The Federal Trade Commission Chair Andrew Ferguson on Thursday launched an investigation into what he claims are “potentially illegal” editorial decisions by social media platforms.
“Today’s announcement marks an important step forward in restoring free speech and making sure Americans no longer suffer under the tyranny of Big Tech -- PERMANENTLY,” Ferguson, an ex-clerk for conservative Supreme Court Justice Clarence Thomas, posted on X, formerly Twitter.
"Big Tech censorship is not just un-American, it is potentially illegal,” Ferguson tweeted.
The FTC elaborated in its official statement that platforms' decisions to “cut users off” may raise antitrust concerns.
“FTC staff is interested in understanding how consumers have been harmed -- including by potentially unfair or deceptive acts or practices, or potentially unfair methods of competition -- by technology platforms that limit users’ ability to share their ideas or affiliations freely and openly,” the agency said in its request for comments from the public.
The agency is specifically asking people whether they suffered “adverse actions” on social media -- such as demonetization and “shadow banning” -- due to their speech or political affiliations.

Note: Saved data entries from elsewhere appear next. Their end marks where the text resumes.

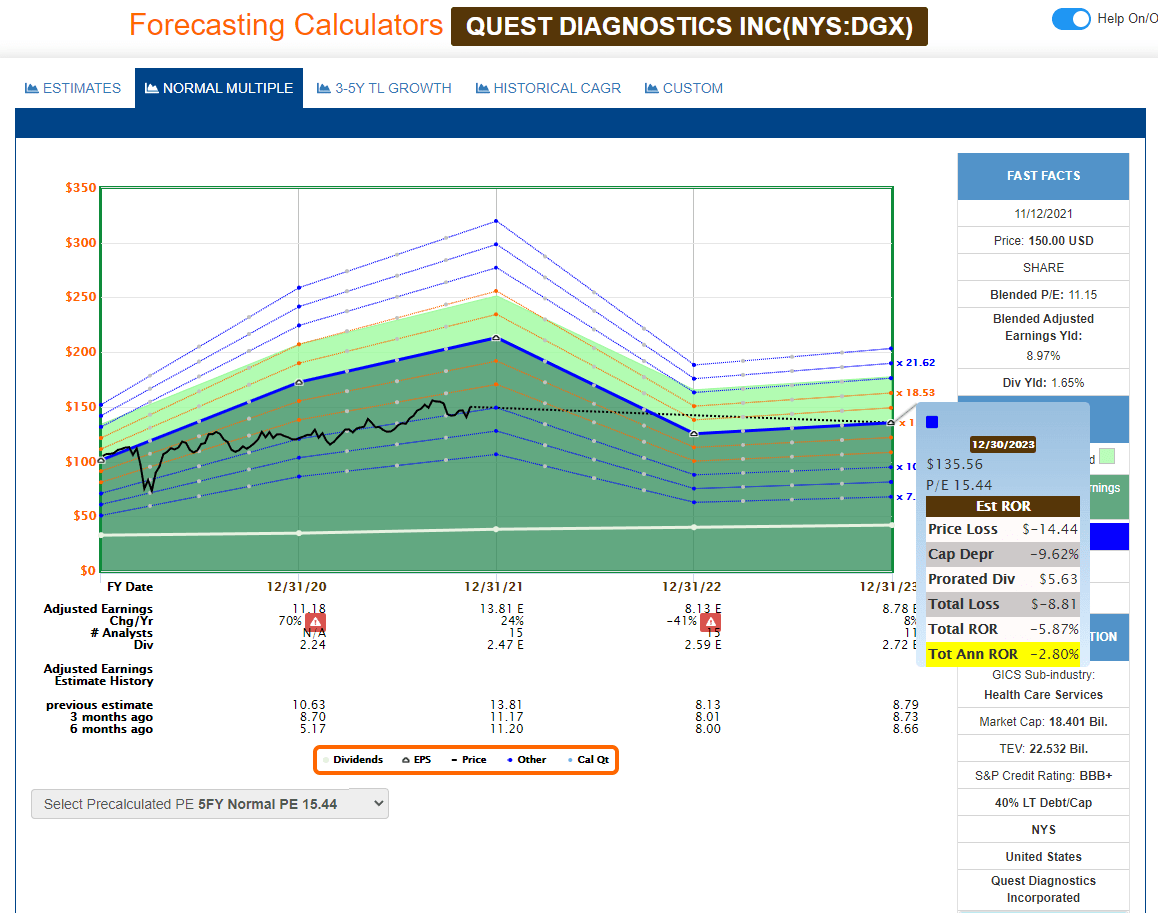Click the blue square marker atop the tooltip
Screen dimensions: 1158x913
coord(932,422)
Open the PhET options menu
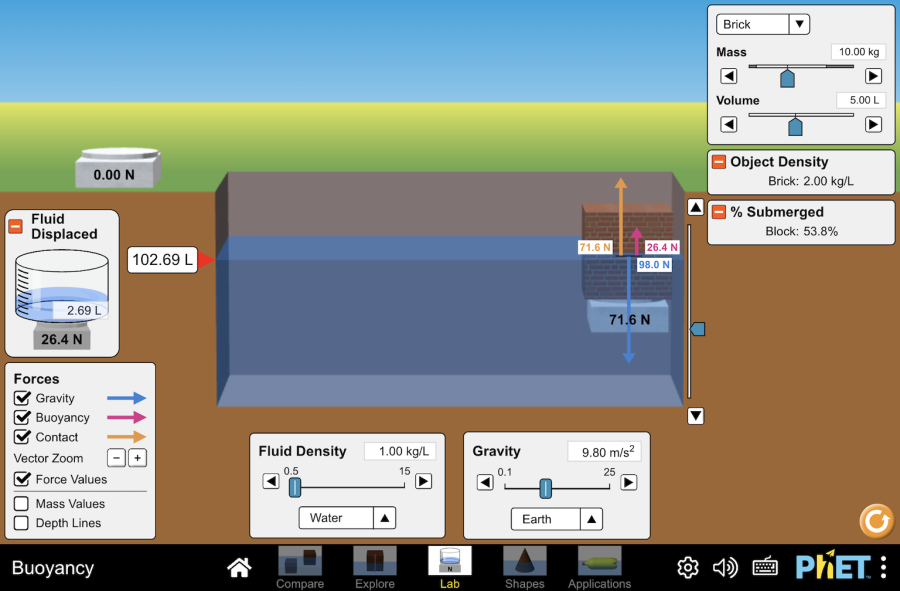Image resolution: width=900 pixels, height=591 pixels. coord(883,568)
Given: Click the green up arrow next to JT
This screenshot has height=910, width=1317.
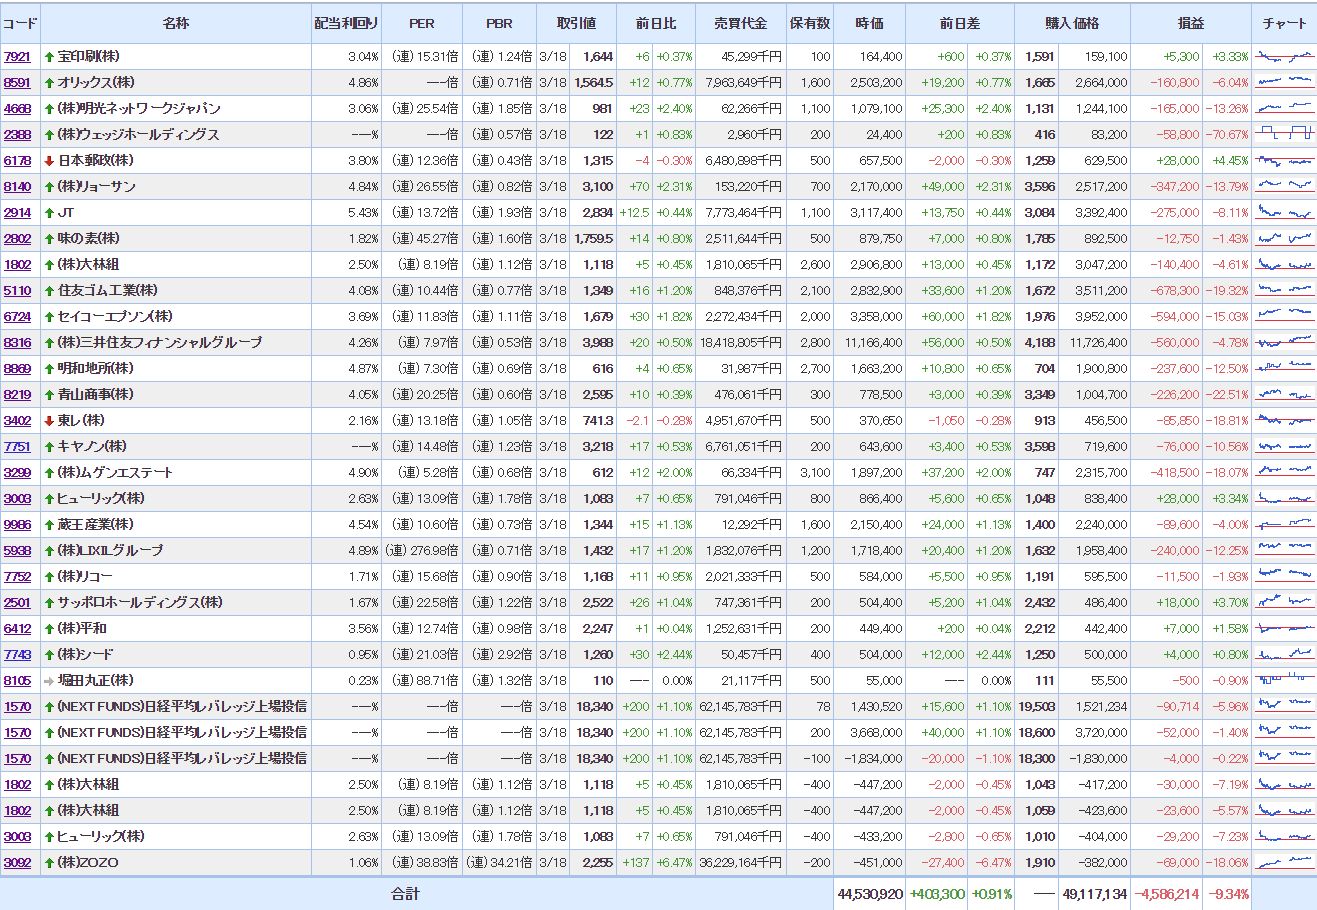Looking at the screenshot, I should click(48, 212).
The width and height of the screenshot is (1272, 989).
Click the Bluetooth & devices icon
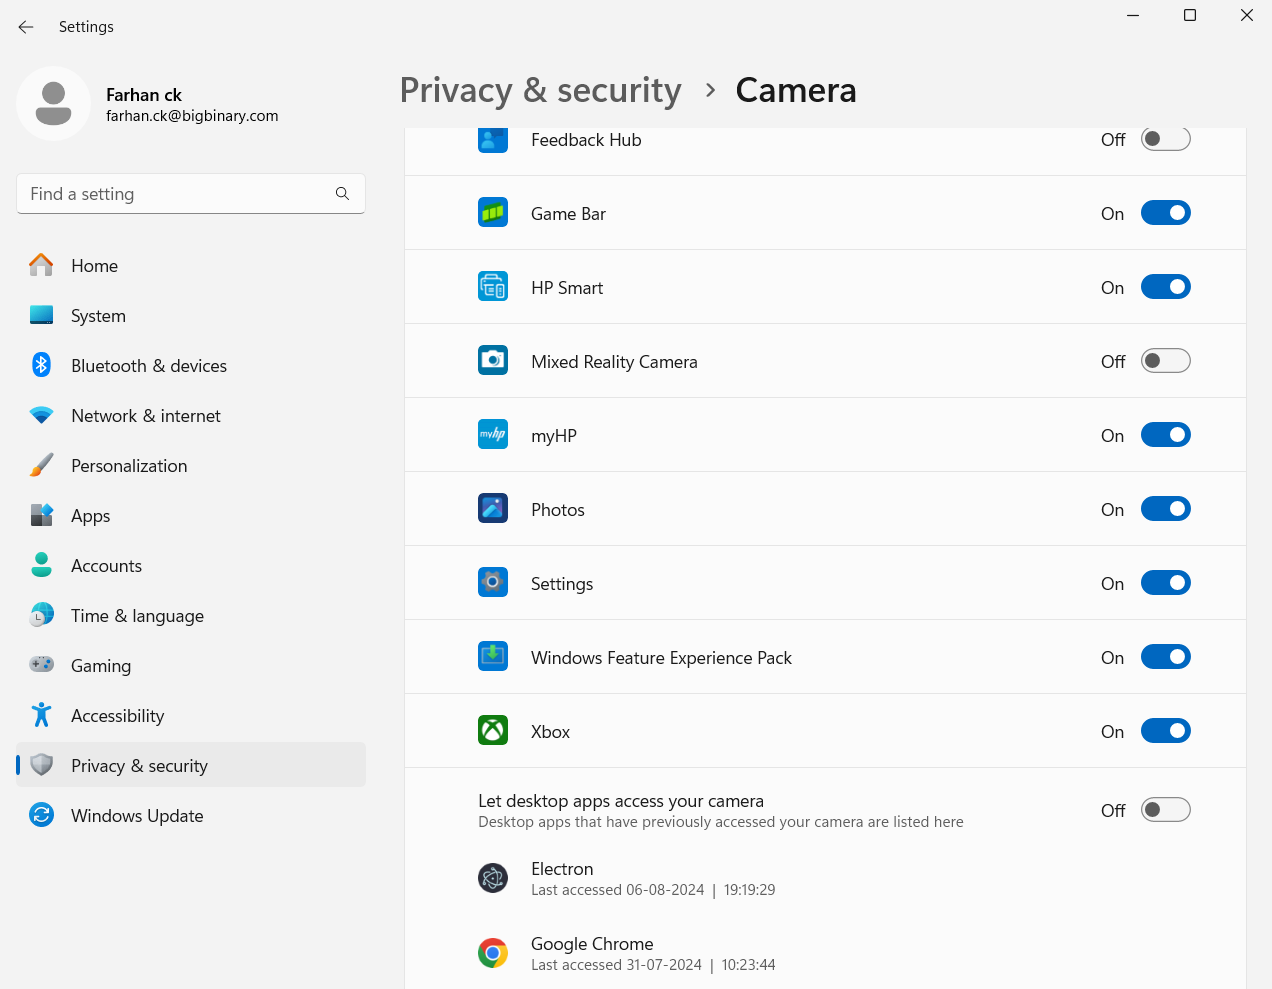click(x=40, y=365)
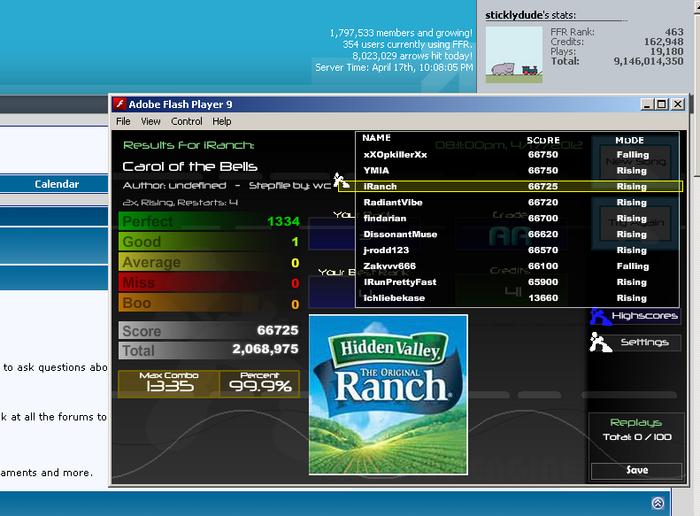Click the Hidden Valley Ranch image
700x516 pixels.
(388, 395)

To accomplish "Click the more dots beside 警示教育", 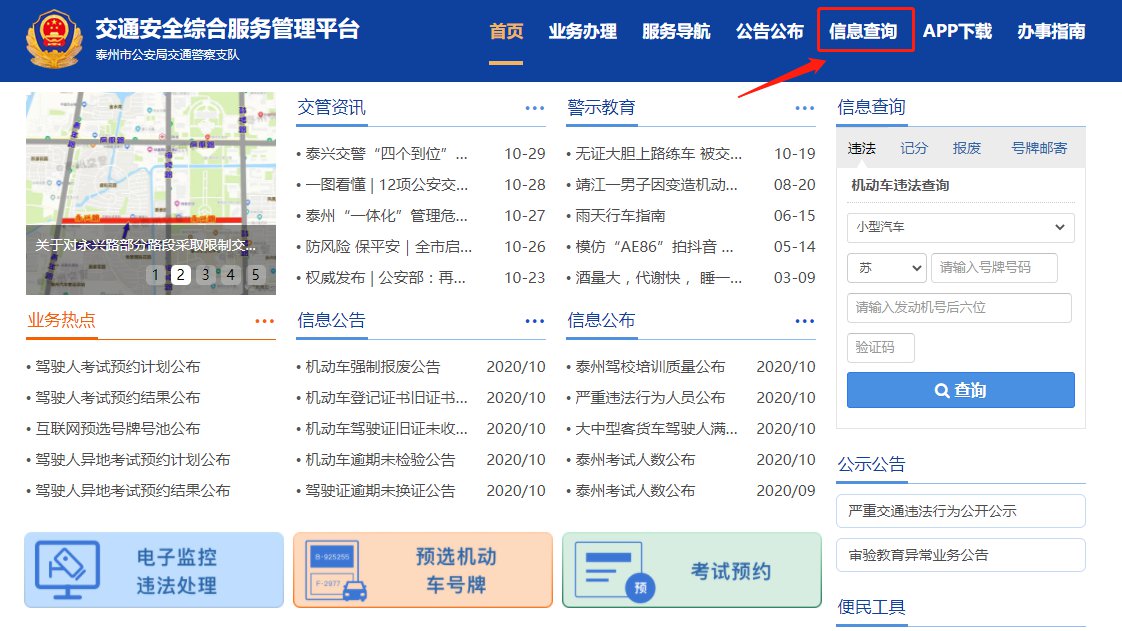I will tap(805, 108).
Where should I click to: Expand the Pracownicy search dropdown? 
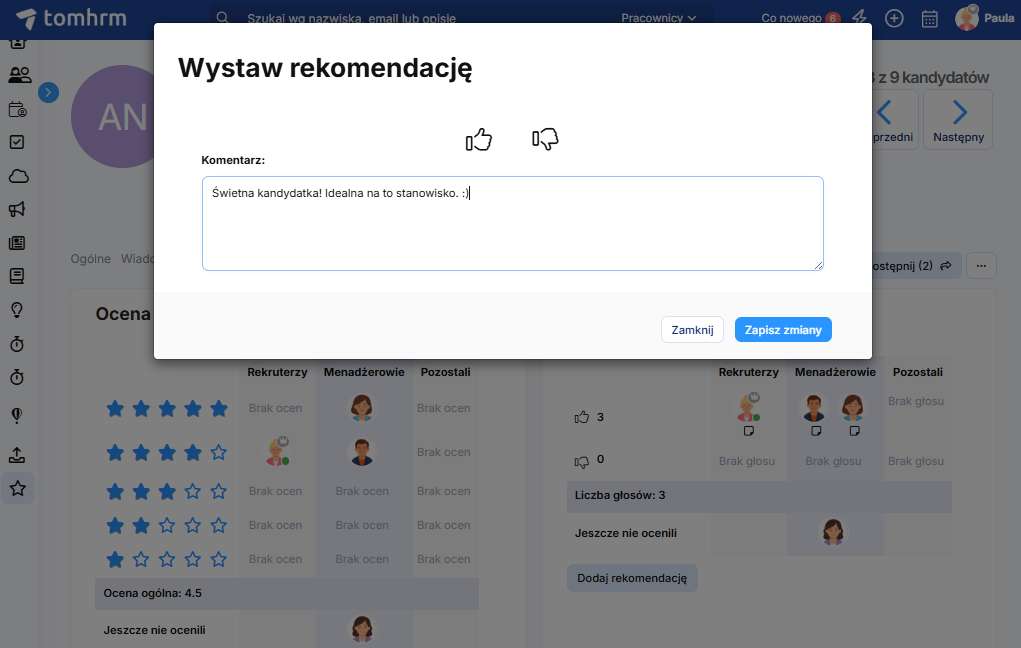pos(658,18)
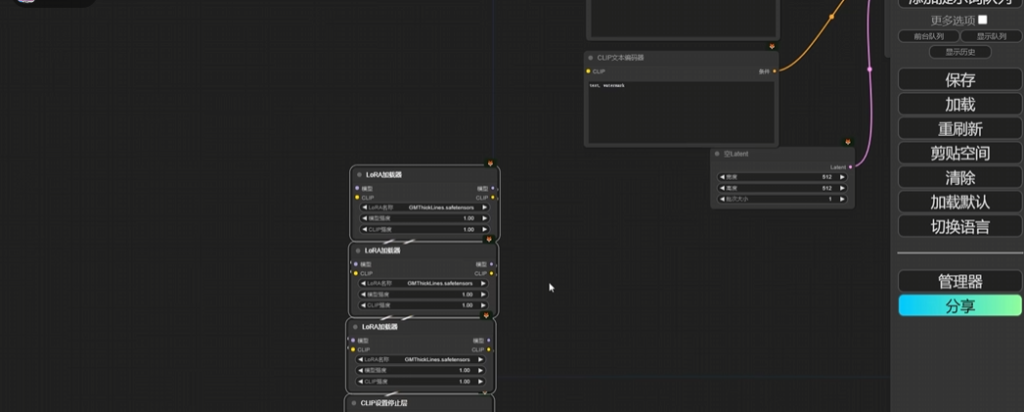1024x412 pixels.
Task: Decrease 高度 value with the left arrow
Action: (722, 188)
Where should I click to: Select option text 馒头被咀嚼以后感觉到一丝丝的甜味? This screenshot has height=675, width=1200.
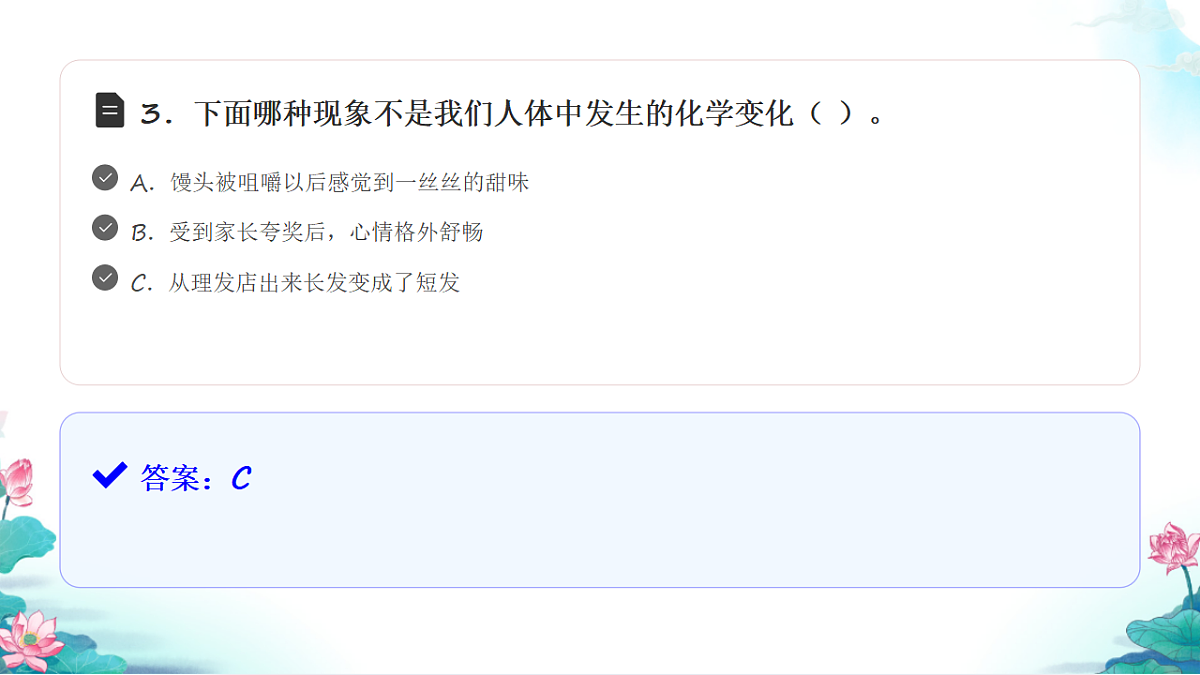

As of 3:30 p.m. Thursday, more than two dozen people had submitted comments.
Some of the commenters aired grievances against social media platforms -- including Elon Musk's X -- but others expressed criticism of the FTC's investigation.
“Companies have free speech rights which means they get to decide what is on their servers. The idea that a private entity can 'censor' is laughable and you should be embarrassed for implying such,” one anonymous commenter wrote.
“Making content moderation illegal would open the floodgates of foreign propaganda, hate speech and Nazis, making social media unusable for everyone except the hate mongers,” another commenter said.
“Private companies are allowed to censor what is on their site,” wrote a third.
Ferguson isn't the first to complain about tech platforms' editorial policies. Since at least 2020, some conservatives have insisted that the largest social media companies' rules about acceptable content result in the disproportionate suppression of right-wing speech.
No one has proven that this is the case, but that hasn't stopped the critics. Texas and Florida both went so far as to pass laws that would have restricted tech companies' ability to decide what material to allow on their platforms.
Those laws were challenged in court and, last year, the Supreme Court said social media companies have a First Amendment right to wield control over content on their platforms.
The First Amendment “does not go on leave when social media are involved,” Justice Elena Kagan wrote.
“This Court has many times held, in many contexts, that it is no job for government to decide what counts as the right balance of private expression -- to 'un-bias' what it thinks biased, rather than to leave such judgments to speakers and their audiences,” she wrote. “That principle works for social-media platforms as it does for others.”
Lower courts also have repeatedly rejected claims by people who sued tech companies including Meta and Google for allegedly suppressing speech.
“Meta has a First Amendment right to use its platform to promote views it finds congenial and to refrain from promoting views it finds distasteful,” 9th Circuit Court Judge Eric Miller, an appointee of former President Donald Trump, wrote last year in a battle between Meta and the Children's Health Defense -- an organization that's skeptical of vaccines, previously helmed by Robert F. Kennedy, Jr.
The ruling rejected the Children's Health Defense's attempt to reinstate a lawsuit alleging that Meta violated the First Amendment by suppressing the organization's vaccine related posts.